House Speaker Nancy Pelosi, D-Calif., agreed Tuesday that the U.S. military emits more pollution than 140 countries combined.
''National security advisers tell us that climate change is a national security matter,'' Pelosi said while taking questions from reporters at the United Nations COP26 forum on climate change in Glasgow, Scotland.
''We recognize [the military is producing more pollution than 140 other countries combined and is exempt from climate regulations] as well. [They are] a big user of fuel, there have been many initiatives over time, very successful with technology to convert from fossil fuel to other sources of fuel.''
She said converting to alternative fuels ''would make the biggest difference'' in the amount of pollution generated by the military.
''That is something we are very focused on,'' she said.
According to a 2019 Brown University Watson Institute of International and Public Affairs report, the U.S. military is the largest institutional producer of greenhouse gases in the world, generating more than 3,685 metric tons of carbon dioxide into the atmosphere in 2018.
The military generates more than such industrialized countries as Sweden, Denmark and Portugal, and more than U.S. production of steel and iron, according to the report.
The conference in Glasgow hopes to hold the increase in the average temperature to around 1.5 degrees to prevent massive climate catastrophes in the future.
Pelosi said that the Democrats' $1.75 trillion Build Back Better budget reconciliation bill currently in front of Congress, supported by President Joe Biden, will do a huge amount to advance the climate change agenda, calling it the ''most ambitious and consequential climate and clean energy legislation of all time.''
''Our legislation is far-reaching, ensuring that [the] future economy is greener and cleaner,'' she said. ''That means $250 billion in clean energy tax credits to develop and deploy the latest in future generations of clean power.

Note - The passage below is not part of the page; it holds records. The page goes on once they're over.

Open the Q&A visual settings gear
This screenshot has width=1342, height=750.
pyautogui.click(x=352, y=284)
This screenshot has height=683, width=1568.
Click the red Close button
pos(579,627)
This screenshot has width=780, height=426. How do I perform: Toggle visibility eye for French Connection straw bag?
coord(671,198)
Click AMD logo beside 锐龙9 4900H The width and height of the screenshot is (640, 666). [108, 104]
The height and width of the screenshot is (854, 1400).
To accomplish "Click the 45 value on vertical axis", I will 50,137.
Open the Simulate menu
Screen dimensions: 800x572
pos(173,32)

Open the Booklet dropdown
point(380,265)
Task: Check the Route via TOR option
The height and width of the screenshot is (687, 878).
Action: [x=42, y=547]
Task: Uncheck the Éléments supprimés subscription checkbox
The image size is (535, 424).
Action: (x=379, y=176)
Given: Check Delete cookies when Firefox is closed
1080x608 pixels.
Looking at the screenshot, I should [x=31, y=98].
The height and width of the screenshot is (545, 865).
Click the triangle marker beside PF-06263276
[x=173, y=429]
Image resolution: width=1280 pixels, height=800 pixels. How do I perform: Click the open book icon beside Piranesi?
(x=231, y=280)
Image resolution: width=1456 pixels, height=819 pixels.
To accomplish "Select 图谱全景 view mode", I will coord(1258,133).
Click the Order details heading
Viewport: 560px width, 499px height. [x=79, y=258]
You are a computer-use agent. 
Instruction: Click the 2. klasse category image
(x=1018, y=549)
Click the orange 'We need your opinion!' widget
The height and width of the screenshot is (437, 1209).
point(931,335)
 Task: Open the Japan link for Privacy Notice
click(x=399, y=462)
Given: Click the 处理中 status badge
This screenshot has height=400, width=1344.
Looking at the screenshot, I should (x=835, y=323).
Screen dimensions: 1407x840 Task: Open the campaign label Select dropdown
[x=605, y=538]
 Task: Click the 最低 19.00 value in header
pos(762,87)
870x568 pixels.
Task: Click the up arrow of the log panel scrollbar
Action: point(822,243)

''That means over $100 billion in addition for resilience including climate-smart agriculture and nature-based climate solutions; another $100 billion toward local- and region-led climate solutions ... and over $222 billion for environmental justice.''
The bill, reduced from its initial $3.5 trillion cost, is facing opposition from some centrist Democrats in the Senate, including Joe Manchin of West Virginia and Kyrsten Sinema of Arizona, whose votes are needed in the 50-50 Senate to move the bill over the finish line with Vice President Kamala Harris' tie-breaking vote.